▸ Exercise brief
A single number is the answer: how many lines of the data hold "Reference"?

[Stored records]
■ ■ ■ ■ ■
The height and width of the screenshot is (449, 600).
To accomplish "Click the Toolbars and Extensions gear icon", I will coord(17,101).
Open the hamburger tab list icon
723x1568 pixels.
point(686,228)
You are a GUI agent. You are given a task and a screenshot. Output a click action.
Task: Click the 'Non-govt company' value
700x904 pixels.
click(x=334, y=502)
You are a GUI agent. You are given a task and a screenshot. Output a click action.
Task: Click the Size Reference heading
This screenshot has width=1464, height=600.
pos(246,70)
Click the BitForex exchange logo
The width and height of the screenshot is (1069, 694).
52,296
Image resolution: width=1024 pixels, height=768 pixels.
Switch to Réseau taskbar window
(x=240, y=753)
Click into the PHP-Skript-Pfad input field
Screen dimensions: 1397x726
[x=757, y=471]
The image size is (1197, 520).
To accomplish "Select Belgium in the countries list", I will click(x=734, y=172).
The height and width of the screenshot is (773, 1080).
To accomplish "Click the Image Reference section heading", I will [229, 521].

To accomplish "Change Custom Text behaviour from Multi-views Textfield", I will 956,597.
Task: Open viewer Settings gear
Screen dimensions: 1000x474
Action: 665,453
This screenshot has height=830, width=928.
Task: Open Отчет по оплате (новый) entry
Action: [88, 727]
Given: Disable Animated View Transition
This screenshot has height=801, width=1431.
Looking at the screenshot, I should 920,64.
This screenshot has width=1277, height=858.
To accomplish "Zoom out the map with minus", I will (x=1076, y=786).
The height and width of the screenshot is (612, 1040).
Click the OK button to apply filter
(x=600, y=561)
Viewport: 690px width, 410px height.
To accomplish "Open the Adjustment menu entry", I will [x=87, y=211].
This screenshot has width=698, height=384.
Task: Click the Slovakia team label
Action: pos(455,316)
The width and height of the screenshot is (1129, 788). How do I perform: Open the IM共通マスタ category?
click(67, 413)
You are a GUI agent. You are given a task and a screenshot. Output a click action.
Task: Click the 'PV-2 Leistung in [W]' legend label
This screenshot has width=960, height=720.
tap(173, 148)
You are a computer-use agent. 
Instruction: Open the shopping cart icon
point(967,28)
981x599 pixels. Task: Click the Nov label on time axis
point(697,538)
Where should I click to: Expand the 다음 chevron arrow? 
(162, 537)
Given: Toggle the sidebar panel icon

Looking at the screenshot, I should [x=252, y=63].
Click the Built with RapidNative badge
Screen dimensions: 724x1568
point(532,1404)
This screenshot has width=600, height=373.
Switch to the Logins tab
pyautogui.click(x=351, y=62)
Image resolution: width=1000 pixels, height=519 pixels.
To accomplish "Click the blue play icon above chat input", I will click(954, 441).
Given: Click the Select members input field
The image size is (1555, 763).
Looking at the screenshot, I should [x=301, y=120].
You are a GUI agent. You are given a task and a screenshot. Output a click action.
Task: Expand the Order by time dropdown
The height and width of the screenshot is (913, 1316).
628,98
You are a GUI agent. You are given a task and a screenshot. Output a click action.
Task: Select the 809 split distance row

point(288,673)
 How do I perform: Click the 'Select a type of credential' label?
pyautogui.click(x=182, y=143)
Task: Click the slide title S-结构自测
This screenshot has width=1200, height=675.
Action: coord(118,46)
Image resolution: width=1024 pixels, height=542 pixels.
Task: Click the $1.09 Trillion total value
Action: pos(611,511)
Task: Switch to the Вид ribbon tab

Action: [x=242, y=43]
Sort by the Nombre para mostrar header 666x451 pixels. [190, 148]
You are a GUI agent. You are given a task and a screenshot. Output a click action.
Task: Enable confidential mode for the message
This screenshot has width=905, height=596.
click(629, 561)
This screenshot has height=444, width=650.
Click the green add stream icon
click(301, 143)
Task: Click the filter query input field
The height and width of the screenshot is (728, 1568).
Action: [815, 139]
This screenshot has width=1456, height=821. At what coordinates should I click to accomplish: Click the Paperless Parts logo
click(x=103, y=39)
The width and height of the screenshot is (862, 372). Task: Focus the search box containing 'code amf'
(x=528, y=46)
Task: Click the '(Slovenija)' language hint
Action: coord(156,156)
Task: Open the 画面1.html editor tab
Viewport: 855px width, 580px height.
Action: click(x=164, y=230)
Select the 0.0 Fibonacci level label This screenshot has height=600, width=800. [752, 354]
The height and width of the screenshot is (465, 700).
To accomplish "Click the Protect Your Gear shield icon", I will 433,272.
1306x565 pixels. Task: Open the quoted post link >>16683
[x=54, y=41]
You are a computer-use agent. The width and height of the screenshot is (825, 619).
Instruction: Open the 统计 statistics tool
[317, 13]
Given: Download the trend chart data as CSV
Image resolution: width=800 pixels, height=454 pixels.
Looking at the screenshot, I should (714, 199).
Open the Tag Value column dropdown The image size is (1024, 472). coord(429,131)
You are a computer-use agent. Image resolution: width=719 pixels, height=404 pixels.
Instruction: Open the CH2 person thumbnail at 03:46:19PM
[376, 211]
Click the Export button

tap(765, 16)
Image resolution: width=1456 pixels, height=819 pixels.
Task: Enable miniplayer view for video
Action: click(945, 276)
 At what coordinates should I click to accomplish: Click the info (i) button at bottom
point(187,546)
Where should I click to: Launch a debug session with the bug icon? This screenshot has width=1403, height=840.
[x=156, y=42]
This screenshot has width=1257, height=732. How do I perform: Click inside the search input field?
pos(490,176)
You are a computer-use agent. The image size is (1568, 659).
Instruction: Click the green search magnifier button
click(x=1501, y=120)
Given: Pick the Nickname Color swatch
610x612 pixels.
■ ■ ■ ■ ■
▸ Solution to this problem
2